I have more moments like tonight. Where I pull into a driveway, where the love of my life literally left a light on for me. I kiss him goodnight, and brush hair from his forehead, a little sad because I didn’t get to say “I love you” before he fell asleep. So I whisper it in his ear, where his dreams will hear me anyway. I fix the blankets so that when he kicks his foot out from under them, he won’t get tangled. I pat the bed so that Viking can come snuggle in and save my spot until I’m ready to lay down.
I start to pack my bags, and then I stop because the sweetness I’ve been blessed with needs someplace to go.
I remember to write out my gratitude, not because the world needs to read it, but because it gives us both something to look back at, years from now. A tangible piece of evidence that these feelings have existed this way. A snapshot of a life together that stands out in the busy swirl of activity.
I’m not always good at the day to day, but I’m glad I’ve gotten better at capturing these moments and holding them close.
I wouldn’t trade them for anything. That porch light – that’s my compass now. It points me home, not to the building we live in, but to the life we have.
Looking for more?
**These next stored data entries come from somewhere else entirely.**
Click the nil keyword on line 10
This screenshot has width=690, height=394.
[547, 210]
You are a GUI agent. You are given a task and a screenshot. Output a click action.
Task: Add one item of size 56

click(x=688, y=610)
Check out the joint blog, filled with gushy marital ad nauseum, at This Side of the High Speed Rodeo. You can also find me sounding off as a Guest Lesbian, at Card Carrying Lesbian, on my adventures as a transwife in an oh-so-straight world.

Life is strange at times. I totally get what he says about living with or a relationship with someone who claims to be so difficult. Speaking from experience, some people aren’t difficult at all, and it is very easy. Anyhow, that’s a different story and I’ll just stop there.
I just really wanted to say; is that some things are just meant to be, and that’s when they are easy.
Loving you is easy, Sweet Thing.
It’s the easiest and the most amazing thing I’ve ever done.
This proves that.
I’m here, waiting for you to conquer the world, then come home to me.
I’ve got the light on and the bed warmed for you.
Now and always,
-Your Cowboy.
Well.. shucks. That’s all I can say – shucks. I hope for this kind of love someday. I hope there will be a porch light left on for me.
And in the meantime, sister, I am VERY glad you’ve found your way home.